Privacy Policy & Data Processing Agreement

Last updated: August 1, 2025

At PageMailer, we respect your privacy and are committed to protecting personal data. This document serves both as our Privacy Policy and as our Data Processing Agreement (DPA) under the General Data Protection Regulation (GDPR), the California Consumer Privacy Act (CCPA), and similar data protection laws.

By using PageMailer, you, as the Data Controller, engage PageMailer as your Data Processor to process personal data solely for the purposes described herein.

1. Definitions

  • “Controller”: The natural or legal person who determines the purposes and means of the processing of personal data. This is you, the customer.
  • “Processor”: The natural or legal person who processes personal data on behalf of the Controller. This is PageMailer.
  • “Processing”: Any operation performed on personal data, whether automated or not, such as collection, storage, alteration, transmission, or deletion.

2. Subject Matter of Processing

When generating emails from your Confluence pages, we temporarily process the following data:

  • Images: SVGs are converted to PNG; other image formats (JPEG, PNG, GIF) are compressed and sometimes resized, depending on their original size (sent to our first party API for processing).
  • Links: Metadata (title, description, preview image) may be fetched from links in the page if needed for layout (sent to our first party API for processing).
  • Page content: The Confluence page is rendered as an email (done within Atlassian infrastructure).

⚠️ We do not store any content, metadata, or images after processing. No personal data is stored or retained by PageMailer after the email has been generated and delivered.

3. Duration of Processing

Processing occurs only during the generation of the requested email and ends immediately upon delivery to your configured email provider (e.g., Gmail). No personal data is stored after processing is complete.

4. Nature and Purpose of Processing

The sole purpose of processing is to transform Confluence page content into a properly formatted email and deliver it to your chosen email provider. We do not:

  • Use the data for any other purpose.
  • Store, log, or retain the data.
  • Perform analytics, tracking, or advertising on the data.

5. Categories of Data Subjects

Depending on your Confluence content, processing may involve data relating to:

  • Your organization’s Confluence users’ name and avatar when using @mentions
  • Any individuals whose personal data appears in the page content

PageMailer does not determine which personal data is included; this is entirely under the Controller’s control.

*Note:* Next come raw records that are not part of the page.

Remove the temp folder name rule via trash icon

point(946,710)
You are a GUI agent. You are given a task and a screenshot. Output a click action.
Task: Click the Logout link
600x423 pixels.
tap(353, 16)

6. Obligations of PageMailer (Processor)

PageMailer will:

  1. Process data only on documented instructions from the Controller, including with respect to transfers of personal data to a third country, unless required by law.
  2. Ensure confidentiality of anyone authorized to process the personal data.
  3. Not engage sub-processors without your prior consent. (Note: The only third parties involved are your configured email provider(s), such as Gmail, which you control.)
  4. Implement appropriate technical and organizational measures to protect the personal data during processing.
  5. Assist the Controller in fulfilling obligations regarding data subject rights, data protection impact assessments, and breach notifications, to the extent applicable.
  6. Delete or return all personal data after processing is complete.

7. Obligations of the Controller

You, as the Controller, are responsible for:

  • Ensuring you have a lawful basis for processing the personal data you provide.
  • Ensuring the data does not infringe on the rights of data subjects.
  • Configuring and managing your chosen email provider in compliance with applicable laws.

8. International Transfers

PageMailer does not transfer personal data internationally, except to your configured email provider if that provider is located outside your jurisdiction, as well as its own first-party API located in the United States (if your company operates outside of the United States and relies on Atlassian infrastructure outside the U.S).

You are responsible for ensuring your email provider(s) offers adequate protection.

9. Your Rights (Data Subjects)

Under GDPR and CCPA, you have the right to:

  • Access, rectify, or delete your personal data
  • Restrict or object to processing
  • Lodge a complaint with a supervisory authority

Because we do not store your data, most rights requests will not apply; however, we will assist you in addressing any inquiries. Contact us via support.

10. Contact

For privacy or data processing questions, please contact support.

This Privacy Policy & DPA forms part of the agreement between you and PageMailer and is effective for as long as you use the service.